**WORK REQUIRED**
The data below holds the lines to copy: everything from the line containing "Screen dimensions: 1512x806" to the line containing "Screen dimensions: 1456x829", both ends included, set down exactly.

**DATA SHOWN**
--
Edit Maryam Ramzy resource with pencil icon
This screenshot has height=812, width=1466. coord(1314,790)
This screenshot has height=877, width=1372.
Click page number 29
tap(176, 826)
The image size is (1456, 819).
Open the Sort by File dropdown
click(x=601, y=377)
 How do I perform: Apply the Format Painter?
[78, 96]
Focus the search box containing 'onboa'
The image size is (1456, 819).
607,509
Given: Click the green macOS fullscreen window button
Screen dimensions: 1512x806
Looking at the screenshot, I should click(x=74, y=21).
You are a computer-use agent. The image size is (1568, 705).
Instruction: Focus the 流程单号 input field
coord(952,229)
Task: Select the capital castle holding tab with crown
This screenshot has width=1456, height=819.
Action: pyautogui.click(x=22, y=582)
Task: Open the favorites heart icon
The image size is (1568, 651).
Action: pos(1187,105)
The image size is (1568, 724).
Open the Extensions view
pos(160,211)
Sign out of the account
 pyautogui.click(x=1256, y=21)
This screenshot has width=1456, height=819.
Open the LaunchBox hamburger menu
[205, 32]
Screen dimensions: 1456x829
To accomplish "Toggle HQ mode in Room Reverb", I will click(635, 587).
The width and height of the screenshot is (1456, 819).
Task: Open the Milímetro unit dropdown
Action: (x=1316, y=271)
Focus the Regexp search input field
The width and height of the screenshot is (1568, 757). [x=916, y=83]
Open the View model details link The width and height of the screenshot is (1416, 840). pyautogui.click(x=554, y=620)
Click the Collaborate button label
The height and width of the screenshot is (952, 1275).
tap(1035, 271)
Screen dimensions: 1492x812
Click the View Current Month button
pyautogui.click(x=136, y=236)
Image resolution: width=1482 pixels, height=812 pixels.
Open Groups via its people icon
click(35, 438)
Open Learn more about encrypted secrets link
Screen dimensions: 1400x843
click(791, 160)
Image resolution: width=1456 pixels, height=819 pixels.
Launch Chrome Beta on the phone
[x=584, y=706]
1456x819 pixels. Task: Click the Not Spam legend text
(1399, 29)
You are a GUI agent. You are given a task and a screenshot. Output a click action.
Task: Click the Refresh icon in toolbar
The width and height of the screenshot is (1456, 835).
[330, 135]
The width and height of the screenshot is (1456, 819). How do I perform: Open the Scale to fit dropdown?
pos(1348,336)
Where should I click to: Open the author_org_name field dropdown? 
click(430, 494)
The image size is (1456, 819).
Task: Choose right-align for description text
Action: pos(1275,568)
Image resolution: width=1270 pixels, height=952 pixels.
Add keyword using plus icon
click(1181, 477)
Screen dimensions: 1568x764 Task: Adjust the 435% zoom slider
--
**EXERCISE SOLUTION**
Screen dimensions: 1512x806
Looking at the screenshot, I should click(x=74, y=21).
You are a computer-use agent. The image size is (1568, 705).
Instruction: Focus the 流程单号 input field
coord(952,229)
Task: Select the capital castle holding tab with crown
This screenshot has width=1456, height=819.
Action: pyautogui.click(x=22, y=582)
Task: Open the favorites heart icon
The image size is (1568, 651).
Action: pos(1187,105)
The image size is (1568, 724).
Open the Extensions view
pos(160,211)
Sign out of the account
 pyautogui.click(x=1256, y=21)
This screenshot has width=1456, height=819.
Open the LaunchBox hamburger menu
[205, 32]
Screen dimensions: 1456x829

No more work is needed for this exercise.